__Passage__
# Your best picture



## Jedidiah (Oct 10, 2014)

Thought for a while about how I stopped posting any pictures and I decided I would start a thread with one of mine. What's your best one? This is the first night of camping for 5 days on an island in a lake in north Saskatchewan, catching pike and trout, drinking whiskey, smoking uh...pipe tobacco mostly.


----------



## Fowlmouth (Oct 4, 2008)

I took this one last night. It's in Tooele looking toward Stansbury Island. Probably not my best photo, but I like it.


----------



## Jedidiah (Oct 10, 2014)

Yeah, I like those ones too. I feel like sometimes it takes a minute for you to realize the moment is actually perfect and by the time you have the camera out the light is partly gone. It's still ok though, the picture helps you remember what it really looked like. Kind of like this one, Corner Canyon on the extended.


----------



## johnrr65 (Nov 7, 2019)

Jedidiah said:


> Yeah, I like those ones too. I feel like sometimes it takes a minute for you to realize the moment is actually perfect and by the time you have the camera out the light is partly gone. It's still ok though, the picture helps you remember what it really looked like. Kind of like this one, Corner Canyon on the extended.


+1


----------



## MooseMeat (Dec 27, 2017)

https://utahwildlife.net/forum/attachment.php?attachmentid=141843&stc=1&d=1590967788

https://utahwildlife.net/forum/attachment.php?attachmentid=141845&stc=1&d=1590967899

https://utahwildlife.net/forum/attachment.php?attachmentid=141847&stc=1&d=1590967962

#nofilter

Ps if someone can turn them the correct way, great, cuz I don't know how


----------



## Jedidiah (Oct 10, 2014)

In Windows 10, right click the file and click Edit with Photos, then click the Rotate button on the upper right, then Save on the lower right.


----------



## BGD (Mar 23, 2018)

My boy took this picture. The scenery was great but watching my kids fish as the sun set was about as good as it can get. This photo certainly captures a whole lot of what I love about being outdoors.


----------



## middlefork (Nov 2, 2008)

One I took this winter


----------



## goosefreak (Aug 20, 2009)

It’s hard to choose my best one but, here’s a picture I took of the super moon through my 15’s and a couple other pictures I thought were cool that aren’t kill shots


----------



## 2full (Apr 8, 2010)

Wow !!!
U guys are good. 
I'm not worthy to put a picture into this one. 
I used to have a really good camera years ago, before the digital age. Took some great photos. Makes me want to get back into it.

__Extracted material__
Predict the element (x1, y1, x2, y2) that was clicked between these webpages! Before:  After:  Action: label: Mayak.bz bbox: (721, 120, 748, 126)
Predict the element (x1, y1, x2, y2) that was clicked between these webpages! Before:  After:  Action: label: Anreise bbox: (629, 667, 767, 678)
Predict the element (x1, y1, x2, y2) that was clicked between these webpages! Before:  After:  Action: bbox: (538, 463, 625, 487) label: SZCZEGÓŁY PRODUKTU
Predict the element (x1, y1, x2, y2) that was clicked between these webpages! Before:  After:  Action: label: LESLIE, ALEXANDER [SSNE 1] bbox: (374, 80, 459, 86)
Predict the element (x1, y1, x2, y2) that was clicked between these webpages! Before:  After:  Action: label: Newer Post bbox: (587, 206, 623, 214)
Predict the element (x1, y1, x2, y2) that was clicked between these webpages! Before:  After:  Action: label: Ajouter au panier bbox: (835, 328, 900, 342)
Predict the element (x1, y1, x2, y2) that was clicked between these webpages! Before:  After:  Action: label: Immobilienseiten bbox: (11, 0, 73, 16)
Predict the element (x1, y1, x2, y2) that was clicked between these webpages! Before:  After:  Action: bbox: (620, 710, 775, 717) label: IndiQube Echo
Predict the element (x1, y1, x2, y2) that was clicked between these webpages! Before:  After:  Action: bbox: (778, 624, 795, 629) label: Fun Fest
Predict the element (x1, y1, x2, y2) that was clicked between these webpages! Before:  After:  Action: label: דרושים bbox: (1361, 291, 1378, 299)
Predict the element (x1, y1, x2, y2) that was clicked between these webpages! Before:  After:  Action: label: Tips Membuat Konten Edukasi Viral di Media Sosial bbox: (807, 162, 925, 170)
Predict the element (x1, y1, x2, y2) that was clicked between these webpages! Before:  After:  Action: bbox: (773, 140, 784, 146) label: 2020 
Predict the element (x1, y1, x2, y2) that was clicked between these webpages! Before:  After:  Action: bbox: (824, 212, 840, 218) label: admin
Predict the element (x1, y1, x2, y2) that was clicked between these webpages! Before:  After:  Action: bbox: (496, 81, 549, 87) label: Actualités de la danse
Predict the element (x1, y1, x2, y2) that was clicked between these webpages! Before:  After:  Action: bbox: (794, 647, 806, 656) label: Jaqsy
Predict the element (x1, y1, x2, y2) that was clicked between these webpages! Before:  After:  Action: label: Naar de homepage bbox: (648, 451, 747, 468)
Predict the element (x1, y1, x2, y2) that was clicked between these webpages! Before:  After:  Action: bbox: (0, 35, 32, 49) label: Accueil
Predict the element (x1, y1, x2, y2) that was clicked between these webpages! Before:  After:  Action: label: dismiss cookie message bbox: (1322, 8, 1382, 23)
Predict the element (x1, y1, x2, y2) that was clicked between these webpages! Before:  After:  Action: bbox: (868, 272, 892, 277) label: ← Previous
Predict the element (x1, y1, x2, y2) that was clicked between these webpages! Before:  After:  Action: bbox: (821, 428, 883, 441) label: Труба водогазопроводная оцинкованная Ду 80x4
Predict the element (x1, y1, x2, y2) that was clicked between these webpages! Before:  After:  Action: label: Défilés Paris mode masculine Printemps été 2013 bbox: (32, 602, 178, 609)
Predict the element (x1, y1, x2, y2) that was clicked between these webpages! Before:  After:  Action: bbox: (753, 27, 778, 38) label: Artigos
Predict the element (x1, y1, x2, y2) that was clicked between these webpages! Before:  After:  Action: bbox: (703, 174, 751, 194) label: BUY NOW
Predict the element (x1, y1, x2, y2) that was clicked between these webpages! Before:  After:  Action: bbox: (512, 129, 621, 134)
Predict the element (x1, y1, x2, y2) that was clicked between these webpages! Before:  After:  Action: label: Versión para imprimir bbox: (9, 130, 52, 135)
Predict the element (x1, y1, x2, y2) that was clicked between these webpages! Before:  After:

__Explore the material__
1 - Print the forum thread from "# Your best" up to and including "(Oct 4, 2008)".
2 - In the forum thread, which two kinds of fish did Jedidiah catch while camping on the island in north Saskatchewan?
3 - Recast the forum thread's paragraph that begins "In Windows 10, right click" as a numbered list of steps.

__Problem solutions__
1 -
# Your best picture



## Jedidiah (Oct 10, 2014)

Thought for a while about how I stopped posting any pictures and I decided I would start a thread with one of mine. What's your best one? This is the first night of camping for 5 days on an island in a lake in north Saskatchewan, catching pike and trout, drinking whiskey, smoking uh...pipe tobacco mostly.


----------



## Fowlmouth (Oct 4, 2008)

2 - Pike and trout.

3 -
1. In Windows 10, right-click the file.
2. Click Edit with Photos.
3. Click the Rotate button on the upper right.
4. Click Save on the lower right.